SELECTED PASSAGE:
# national geographic



## nrois02 (Jun 1, 2009)

has anyone on here tried to get a job at national geographic? if so what were they looking for? im just curious cause i like to hike and do a lot of outdoors stuff and would like to try and get a job doing something like this. maybe like a snowboarding magazine or skateboarding magazine. anyone have any experience and would like to share?


----------



## KmH (Jun 2, 2009)

Curious enough to look at their web site? Click on 'Contact Us' and ask them directly?

Jobs at National Geographic.


----------



## Overread (Jun 2, 2009)

they have a job section here: https://jobs.nationalgeographic.com...S_CE.GBL?Page=HRS_CE_HM_PRE&Action=A&SiteId=1

but being nat geo and being as your coming at it from the photography angle you got to be good - no wait you have to be very very good to get into natgeo! Might be an idea to check out some issues and to see what photographers are doing and submitting work that you want to produce to the magazine - then politly contact these photographers. Get some idea as to how they got into the mag and maybe even see if they run workshops or such. Have a good portfolio of your work online to show them and see if you are up to standard - if nothing else get some good pointers as to where to get help to improve if its needed


----------



## itznfb (Jun 2, 2009)

EXERCISE REQUIREMENTS: Continue the forum thread above about seeking work at National Geographic, starting with the post under the itznfb header.

DATA:
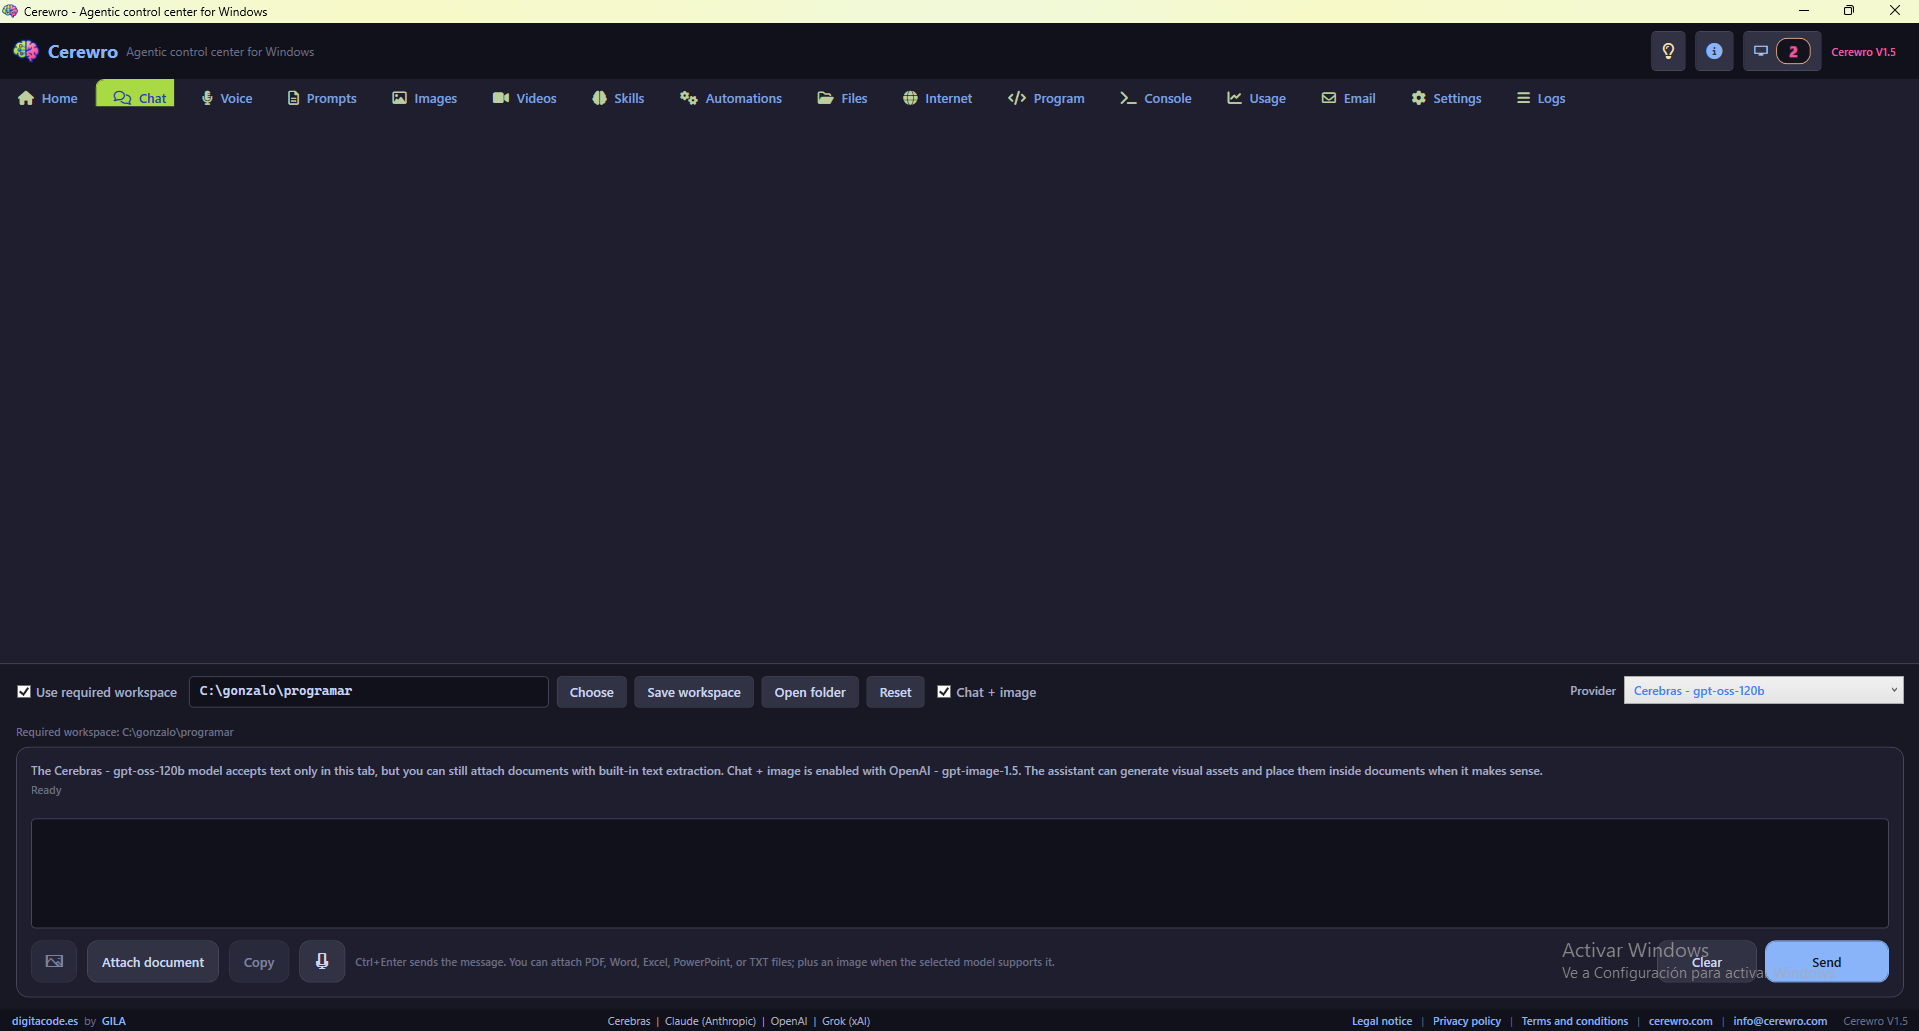Click the Program code icon
The width and height of the screenshot is (1919, 1031).
pyautogui.click(x=1018, y=98)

REPLY:
i know someone who is a photographer for national geographic. he has said it's not glamorous as you would think. he has had to spend weeks/months at a time living in terrible conditions under tents, in the mud. however there are probably all sorts of photography jobs with national geographic that ARE glamorous. but i'd image you may have to work your way through the mud.


----------



## Jon_Are (Jun 2, 2009)

Just based on the quality of their photos, and their reputation, I gotta believe that this is one of the hardest periodicals to get published in. 

Jon


----------



## craig (Jun 3, 2009)

It is good that you are focusing your intentions. Certainly Snowboarding and National Geographic are some of the more presigious (not high paying) rags out there. Of course your work has to be fresh. If you think it is up to par send it. They say no; work harder and send it again. Nothing is out of your reach if you work hard enough.

Love & Bass


----------



## nrois02 (Jun 3, 2009)

thanks all for the comments! really good advice! but if there not the big money making for photography what is?


----------



## itznfb (Jun 3, 2009)

nrois02 said:


> thanks all for the comments! really good advice! but if there not the big money making for photography what is?


 
pro sports would be my guess.


----------



## nrois02 (Jun 3, 2009)

really? well i could kinda see that.


----------



## bhop (Jun 3, 2009)

Here you go:
"How can I be a photographer for National Geographic?"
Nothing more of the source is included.